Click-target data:
-- Start --
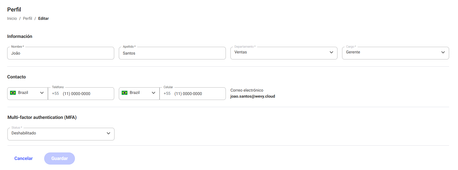Expand the Status dropdown showing Deshabilitado
The width and height of the screenshot is (458, 170).
pos(61,134)
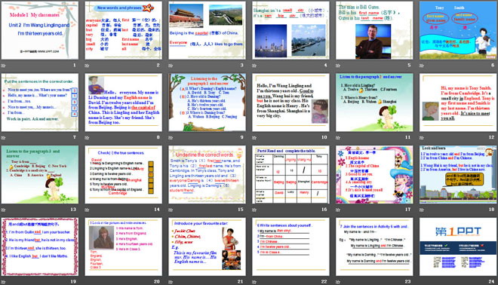498x285 pixels.
Task: Select the Module 1 My classmates title slide
Action: click(40, 30)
-- End --
*STATED PROBLEM*. Write out every line of the entries above word for word, but omit the pictures.

*SOLUTION*.
Expand the Status dropdown showing Deshabilitado
The width and height of the screenshot is (458, 170).
pos(61,134)
498x285 pixels.
Task: Select the Module 1 My classmates title slide
Action: click(40, 30)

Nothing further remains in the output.